Emily Tincher and her own Bluegrass Baron (Indygo Shiner x Riverianna River), a 7-year-old Thoroughbred gelding, sat in fourth place after dressage on a score of 35.1, incurred no penalties during the endurance phase and pulled a single rail in show jumping, but still took home the win in the Training Three-Day.
Tincher started out riding in 4-H, doing dressage in addition to some western riding. When she went to college at the University of Kentucky she got involved with the Intercollegiate Dressage Team, placing third nationally. Through the team, she met a bunch of eventers, and went to volunteer at local events, including the Kentucky Three-Day Event. “By my second year I was working two jobs to take lessons and lease a sweet mare who had gone Training, fully bitten by the eventing craze,” she said. “My first horse trials was the Virginia Intercollegiate Team Challenge 10 years ago.”

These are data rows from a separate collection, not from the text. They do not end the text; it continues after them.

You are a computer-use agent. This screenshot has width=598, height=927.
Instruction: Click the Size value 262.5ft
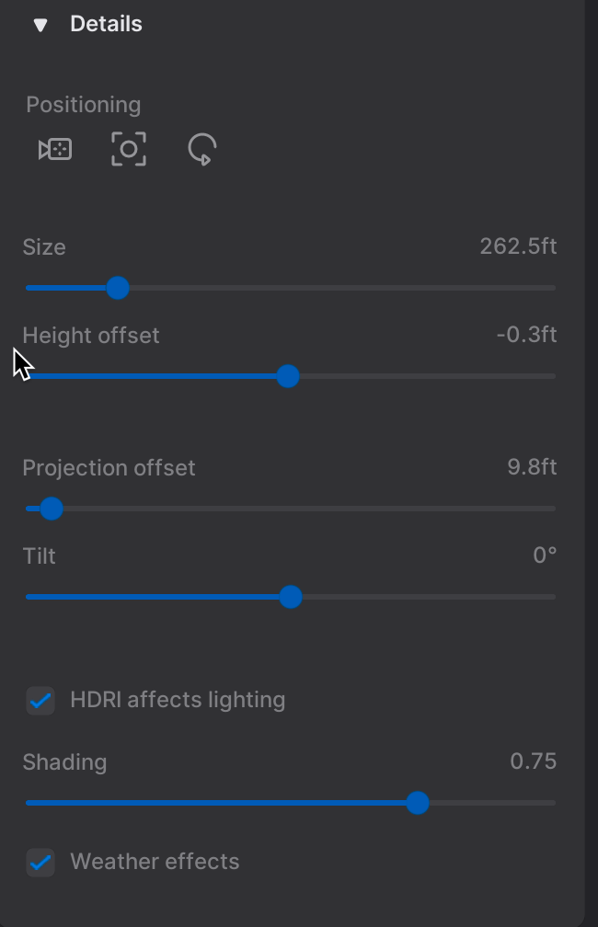click(518, 246)
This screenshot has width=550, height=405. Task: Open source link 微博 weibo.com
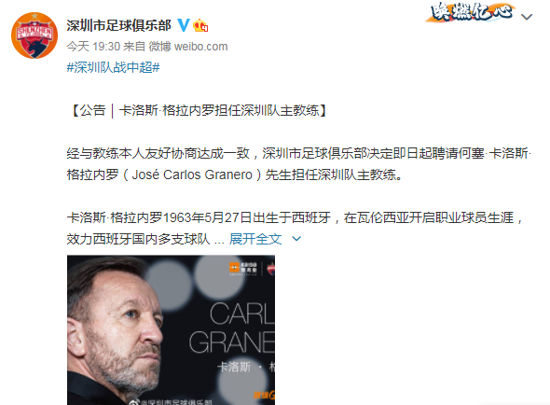pos(188,47)
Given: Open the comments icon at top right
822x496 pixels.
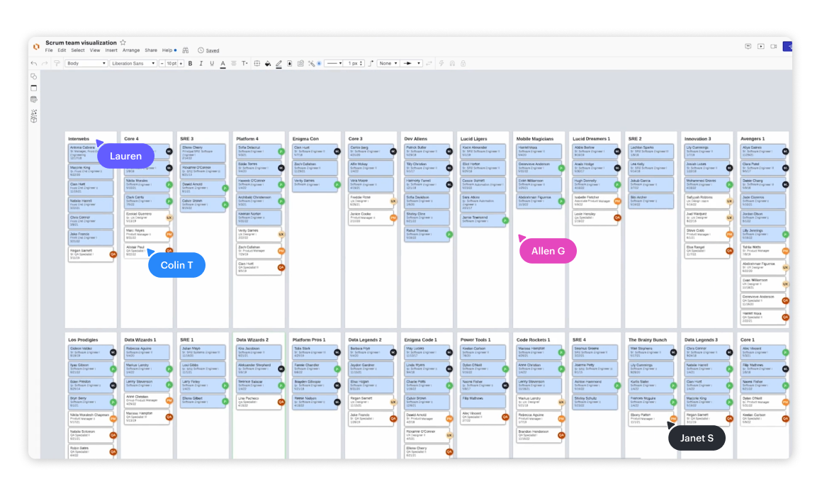Looking at the screenshot, I should pyautogui.click(x=748, y=47).
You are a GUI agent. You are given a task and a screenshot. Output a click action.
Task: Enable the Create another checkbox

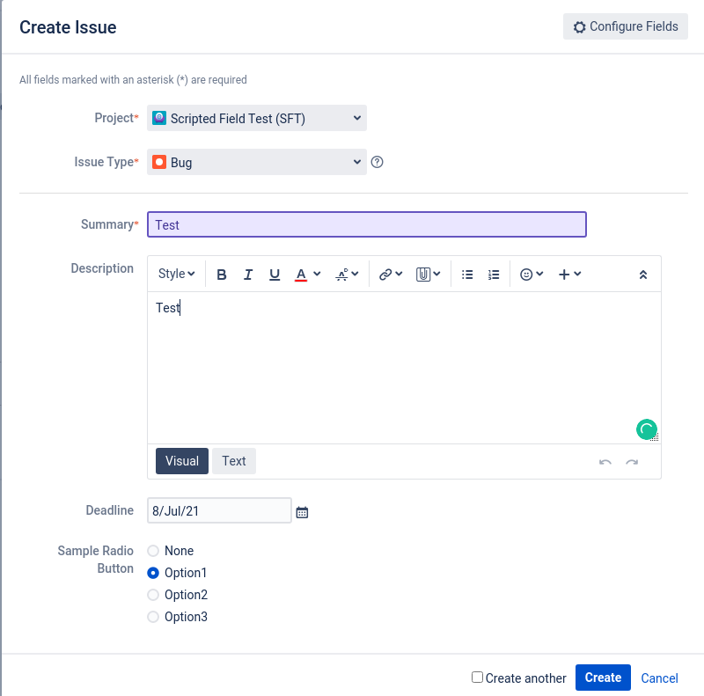(x=477, y=678)

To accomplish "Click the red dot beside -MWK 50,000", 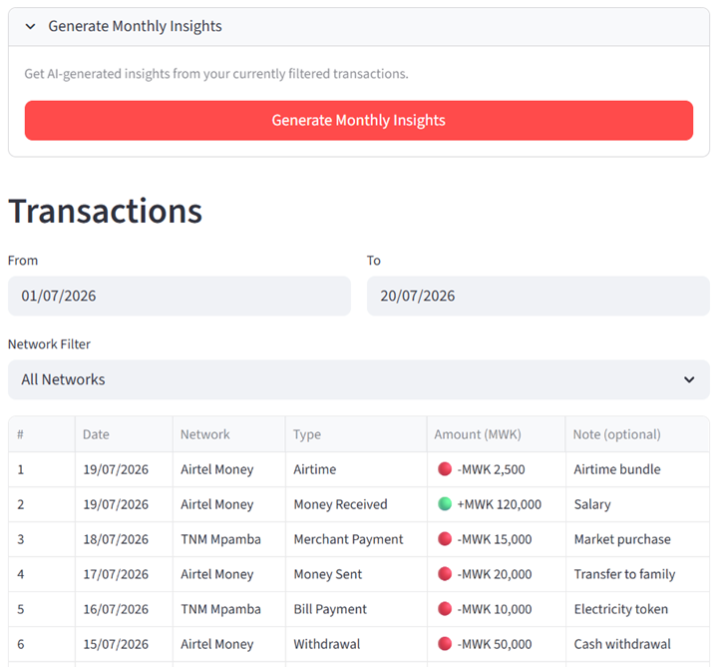I will [x=445, y=643].
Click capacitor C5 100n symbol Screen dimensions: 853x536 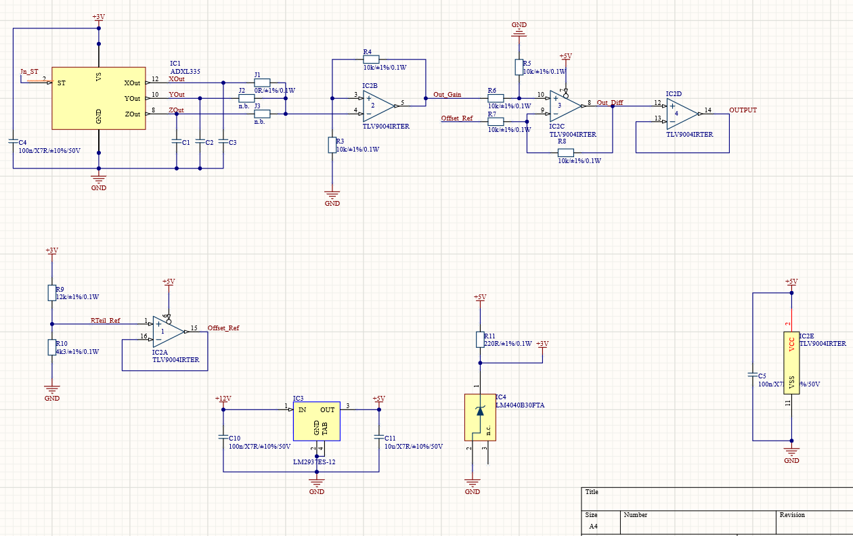(x=753, y=374)
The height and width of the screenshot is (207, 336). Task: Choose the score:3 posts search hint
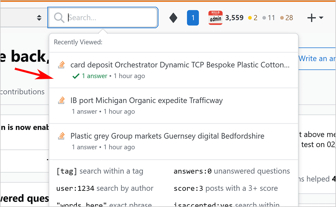tap(225, 188)
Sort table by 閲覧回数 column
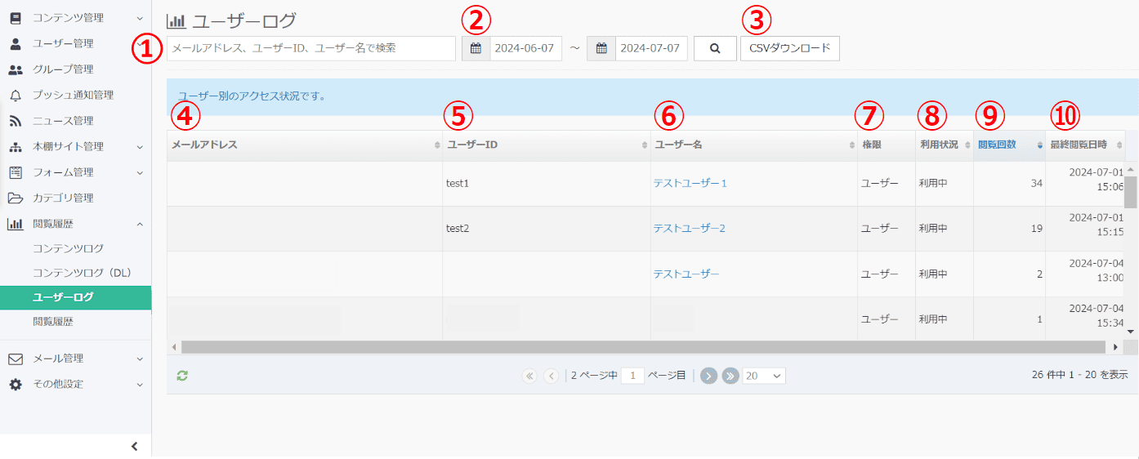This screenshot has height=459, width=1139. 997,145
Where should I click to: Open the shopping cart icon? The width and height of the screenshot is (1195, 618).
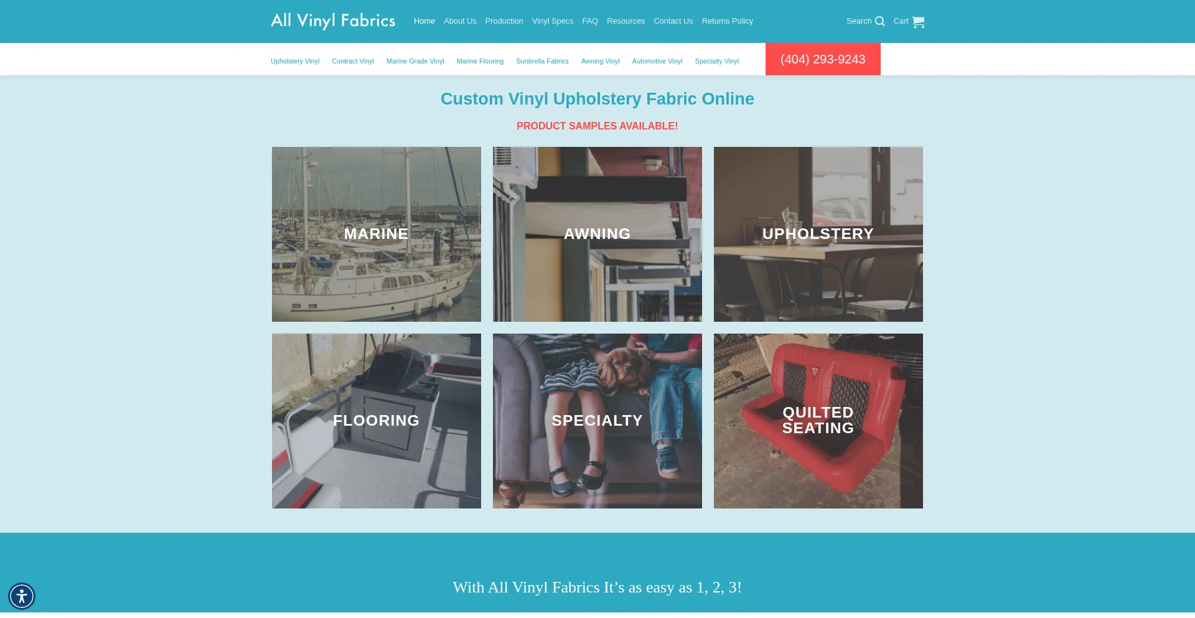click(918, 22)
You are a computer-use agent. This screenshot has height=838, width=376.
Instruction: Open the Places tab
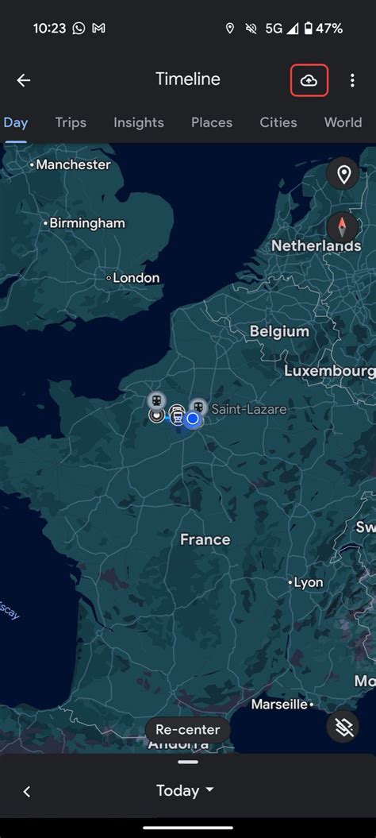point(212,122)
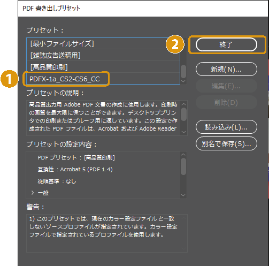The height and width of the screenshot is (266, 269).
Task: Select the [高品質印刷] preset
Action: point(103,67)
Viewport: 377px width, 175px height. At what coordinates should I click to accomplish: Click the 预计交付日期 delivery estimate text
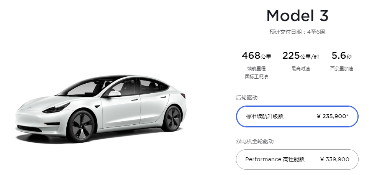pos(297,32)
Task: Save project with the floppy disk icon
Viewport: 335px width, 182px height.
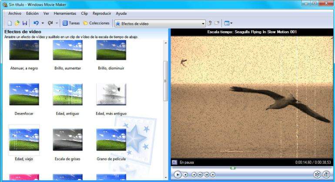Action: click(24, 23)
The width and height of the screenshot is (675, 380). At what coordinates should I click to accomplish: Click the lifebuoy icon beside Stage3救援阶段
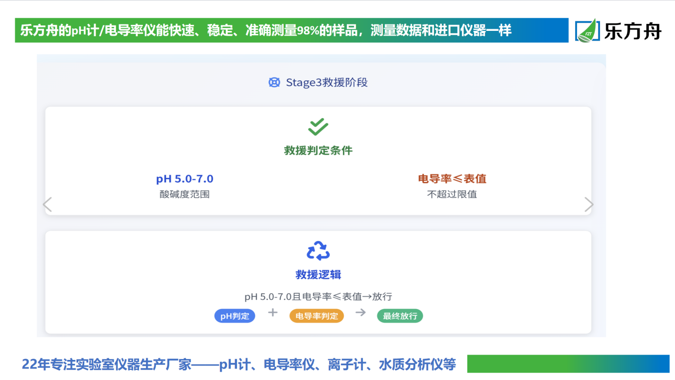tap(274, 82)
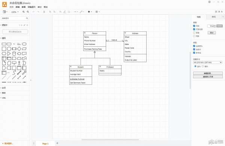This screenshot has height=146, width=225.
Task: Click the clear default style button
Action: (208, 77)
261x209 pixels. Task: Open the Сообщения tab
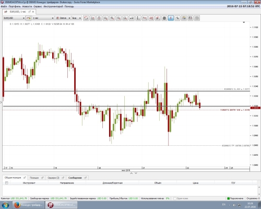click(x=75, y=178)
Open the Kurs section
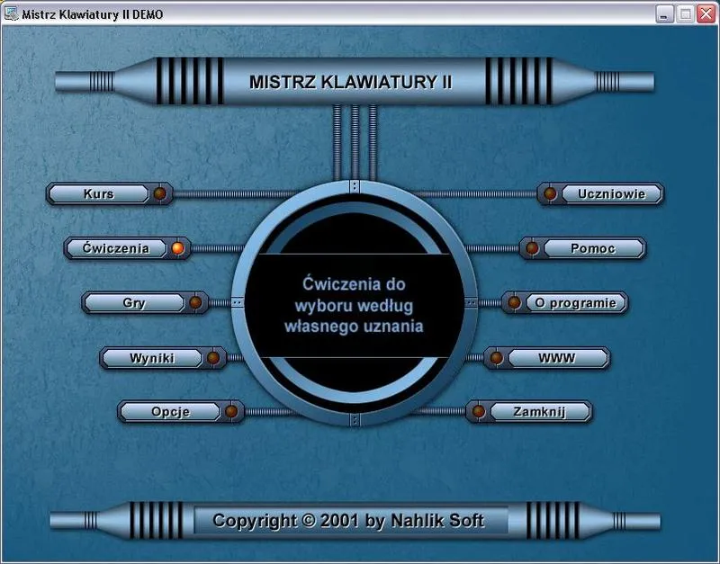 [99, 193]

Tincher took a break from riding while in veterinary school and planned on buying a horse after graduation. “My husband (and groom), Kyle, suggested I horse hunt a year early when he moved for his job,” she said. “Blue was a 3-year-old off-the-track Thoroughbred (OTTB) by Indygo Shiner, a stallion I worked with a bit when in the vet department at the farm Blue was foaled at, Hill ’N Dale. A sturdily built gelding with a sweet personality and good brain, it felt like a sign that we had both been at this farm at the same time.”
Blue took to eventing like a fish to water, moving up to Training level last year with several competitive finishes. “Until the last year I never had goals to move higher than Training,” Tincher said. “As an adult amateur still working two jobs, the time requirement and jump height seemed intimidating. With the partnership we’ve built and guidance from our trainer, Jocelyn Gentry, we’ve been able to set and accomplish the exciting goals of a Training Three-Day and moving up to Preliminary. Blue is my horse of a lifetime, OTTBs can do anything!”
“Talk to other riders who have completed one,” Tincher advised. “After listening to a USEA podcast from a previous T3D amateur winner, I almost gave up on this dream listening to her schedule, which would have been unachievable for me. I credit fellow veterinarian and T3D rider Dr. Scott Owens for encouraging me at the beginning of the season and would never have figured out the conditioning without the great resources on the USEA, Waredaca, and USEF websites.”
“To me, [the Classic Series Three-Days] preserve a different side of our sport and test a partnership at a level of competition that’s more accessible than FEI for an amateur with a busy professional life,” Tincher observed. “As our partnership has grown, I knew we would both have the time of our lives on steeplechase. After competing in six recognized events this season, it felt like the perfect event to build to at the end.”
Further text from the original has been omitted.